[Pixel coordinate grounding data]

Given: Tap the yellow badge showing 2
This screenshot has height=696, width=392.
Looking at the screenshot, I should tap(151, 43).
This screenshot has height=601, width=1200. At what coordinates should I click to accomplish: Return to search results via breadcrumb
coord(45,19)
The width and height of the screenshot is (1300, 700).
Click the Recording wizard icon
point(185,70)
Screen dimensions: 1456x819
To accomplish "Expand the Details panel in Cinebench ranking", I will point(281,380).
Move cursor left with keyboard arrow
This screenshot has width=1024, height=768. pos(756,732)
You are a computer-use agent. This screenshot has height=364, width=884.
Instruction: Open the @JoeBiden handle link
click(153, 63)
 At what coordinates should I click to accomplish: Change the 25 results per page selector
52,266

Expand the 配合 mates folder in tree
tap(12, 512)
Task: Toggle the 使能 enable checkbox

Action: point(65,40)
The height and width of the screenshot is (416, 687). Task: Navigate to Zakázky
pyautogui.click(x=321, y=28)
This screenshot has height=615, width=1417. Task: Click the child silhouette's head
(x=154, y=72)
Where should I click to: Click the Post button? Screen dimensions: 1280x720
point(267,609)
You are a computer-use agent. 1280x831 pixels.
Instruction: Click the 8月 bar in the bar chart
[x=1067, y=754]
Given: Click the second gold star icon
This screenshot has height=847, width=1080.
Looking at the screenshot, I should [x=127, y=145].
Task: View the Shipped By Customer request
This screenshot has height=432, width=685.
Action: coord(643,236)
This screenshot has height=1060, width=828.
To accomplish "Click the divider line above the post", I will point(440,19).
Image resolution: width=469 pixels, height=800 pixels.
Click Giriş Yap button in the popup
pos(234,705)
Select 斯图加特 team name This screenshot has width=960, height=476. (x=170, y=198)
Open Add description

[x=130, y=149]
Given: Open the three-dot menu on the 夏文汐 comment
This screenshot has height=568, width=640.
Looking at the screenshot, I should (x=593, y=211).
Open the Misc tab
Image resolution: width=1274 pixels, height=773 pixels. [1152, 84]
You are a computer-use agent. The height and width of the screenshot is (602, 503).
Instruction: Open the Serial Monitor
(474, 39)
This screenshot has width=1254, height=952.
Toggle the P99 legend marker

» **DIRECTIONS FOR THIS TASK**: Matching lines for the string "Given": work out how many the records contain and write only the number.

» **RESULT FOR THIS EXERCISE**: 3